*Your instructions*.
Skip every picture, then write out exactly the lines of the listing below from the line that contains "You are a computer-use" through the final line.

*Data supplied*.
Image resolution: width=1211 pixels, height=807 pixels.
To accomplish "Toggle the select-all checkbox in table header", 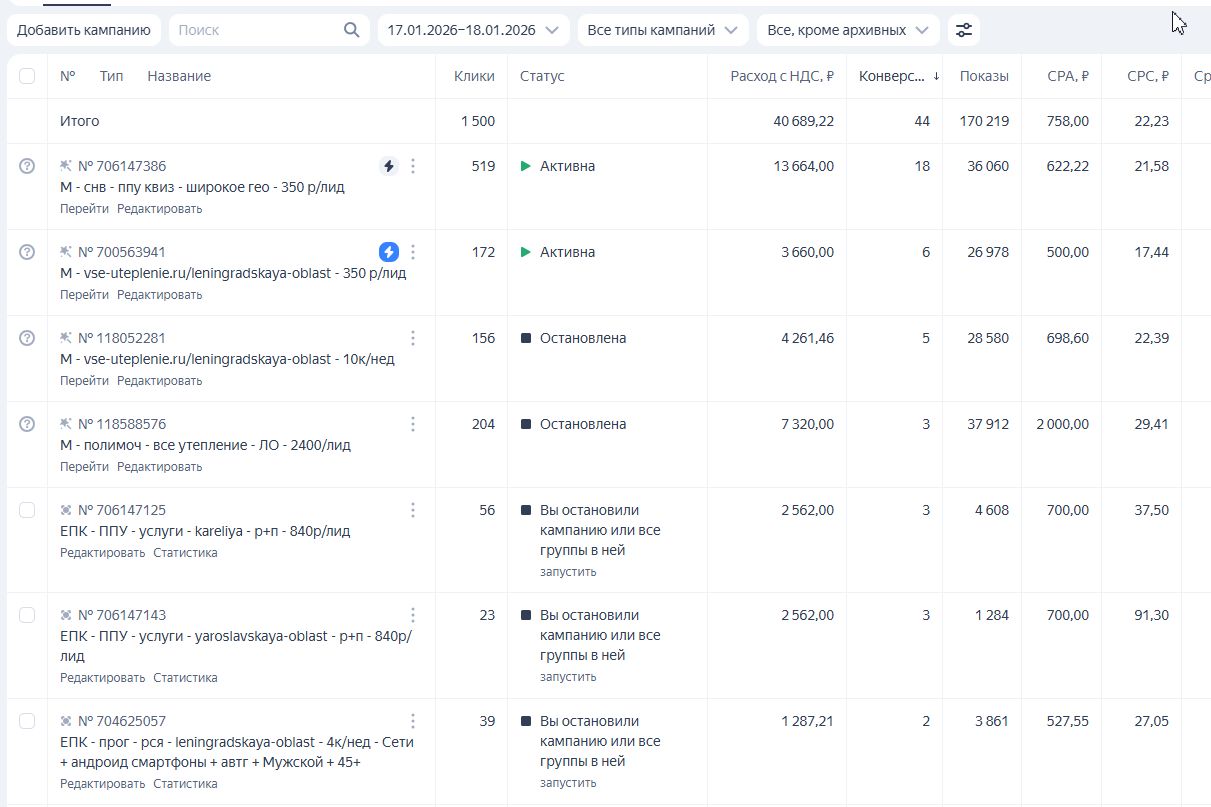I will tap(27, 76).
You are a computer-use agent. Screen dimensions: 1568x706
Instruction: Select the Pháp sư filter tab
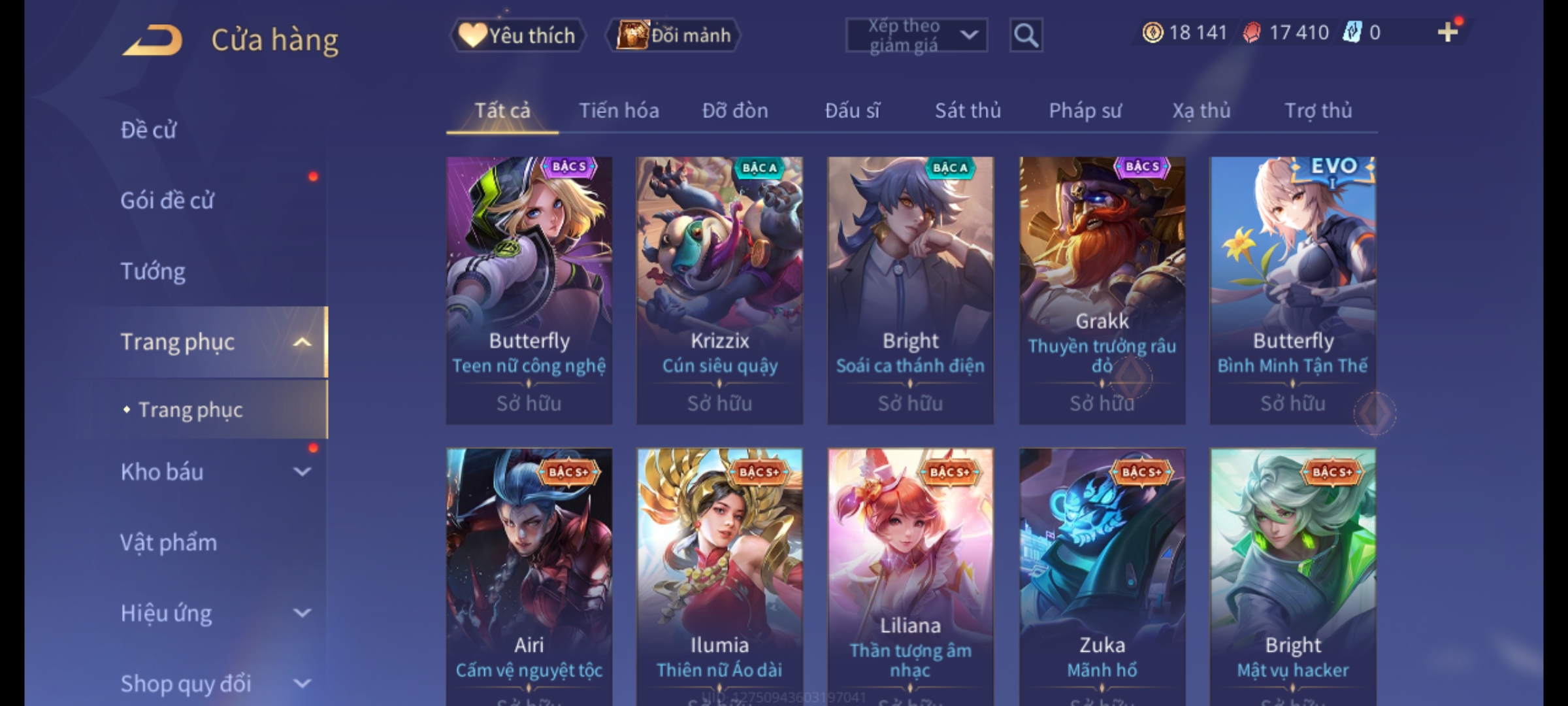(1085, 110)
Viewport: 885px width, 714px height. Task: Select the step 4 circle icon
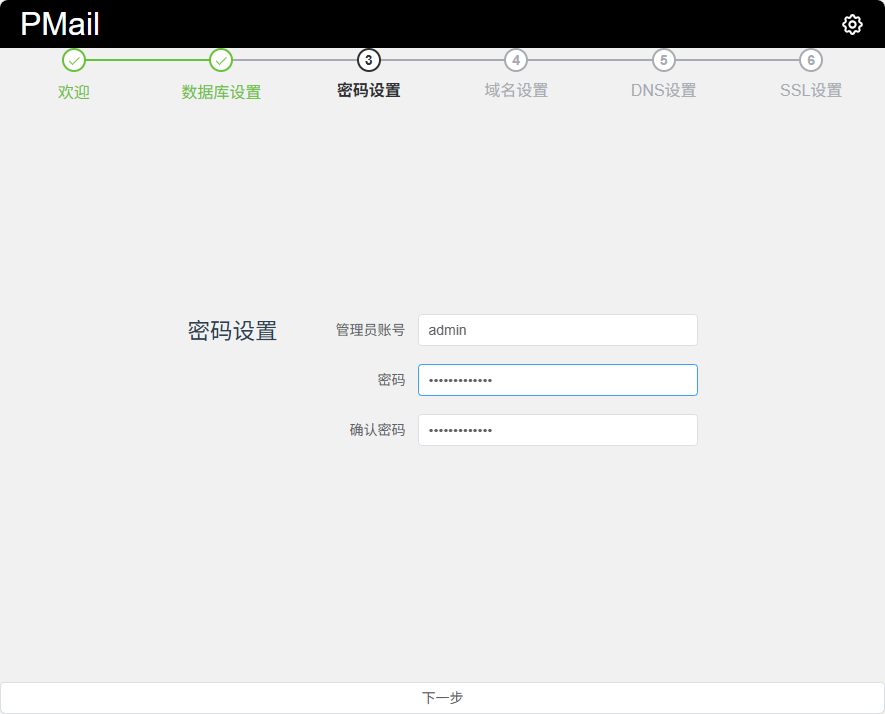tap(516, 60)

*Written reply*.
You are a computer-use agent. Screen dimensions: 1568x706
Instruction: Select the Pháp sư filter tab
(1085, 110)
Viewport: 885px width, 714px height. Task: Select the step 4 circle icon
tap(516, 60)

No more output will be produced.